▸ Excerpt
Comment from Harald J

The other starts with a function for searching ~/.authinfo.gpg for entries of the form

machine <host>/<dbname> login <username> password <password> port <port>

and then setting sql-password-search-wallet-function and sql-password-wallet to tell sql-mode to use it

(defun my/sql-auth-source-search-wallet (wallet product user server database port)
  "Read auth source WALLET to locate the USER secret.
Sets `auth-sources' to WALLET and uses `auth-source-search' to locate the entry.
The DATABASE and SERVER are concatenated with a slash between them as the
host key."
  (when-let (results (auth-source-search :host (concat server "/" database)
                                         :user user
                                         :port (number-to-string port)))
    (when (and (= (length results) 1)
               (plist-member (car results) :secret))
      (plist-get (car results) :secret))))

(setq sql-password-search-wallet-function #'my/sql-auth-source-search-wallet)
(setq sql-password-wallet "~/.authinfo.gpg")

The value for sql-connection-alist is then as normal

(setq sql-connection-alist
  '((some-dbname (sql-product 'oracle)
                 (sql-port 1521)
                 (sql-server ...)
                 ...))

and the blocks in orgmode looks like this

SRC sql-mode :product oracle :dbconnection i3v1e-ro :results raw
SELECT to_char(sysdate, 'YYYY-MM-DD HH24:ii:ss') AS today,
       to_char(sysdate + 1, 'YYYY-MM-DD HH24:ii:ss') AS tomorrow
FROM dual;
SRC

Thoughts

Both of these feel closer to the intent of sql-mode in a way. I'll have to try using sql-connection-alist at some point.

▸ Task brief
Update the passage of the sql-mode comment between "The DATABASE and" and "(plist-member (car results) :secret))", inclusive, so that "matches" takes the place of "results".

▸ Recorded information
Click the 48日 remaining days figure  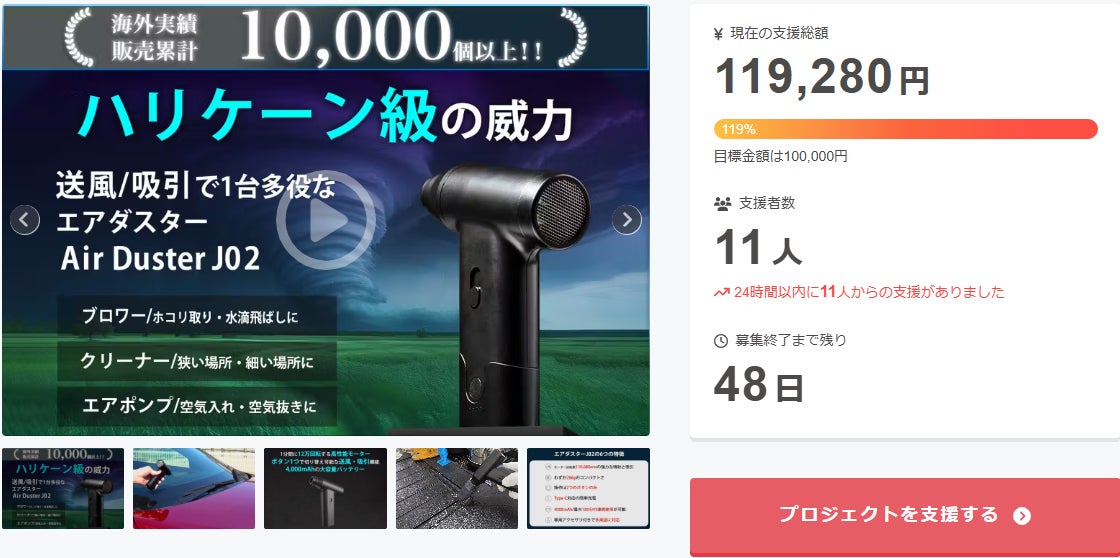759,384
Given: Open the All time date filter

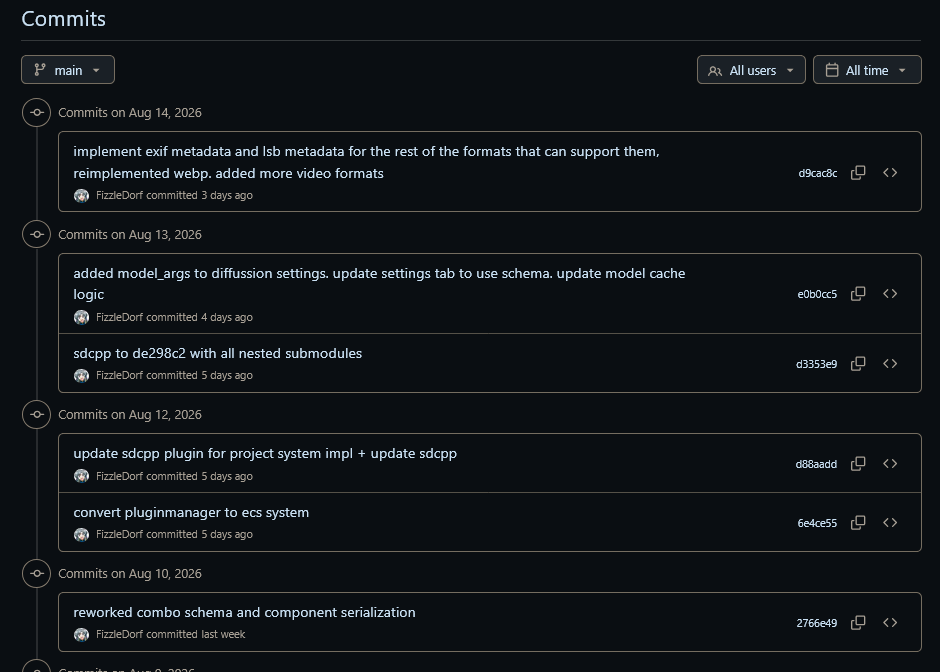Looking at the screenshot, I should click(867, 70).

▸ Exercise solution
The DATABASE and SERVER are concatenated with a slash between them as the
host key."
  (when-let (matches (auth-source-search :host (concat server "/" database)
                                         :user user
                                         :port (number-to-string port)))
    (when (and (= (length matches) 1)
               (plist-member (car matches) :secret))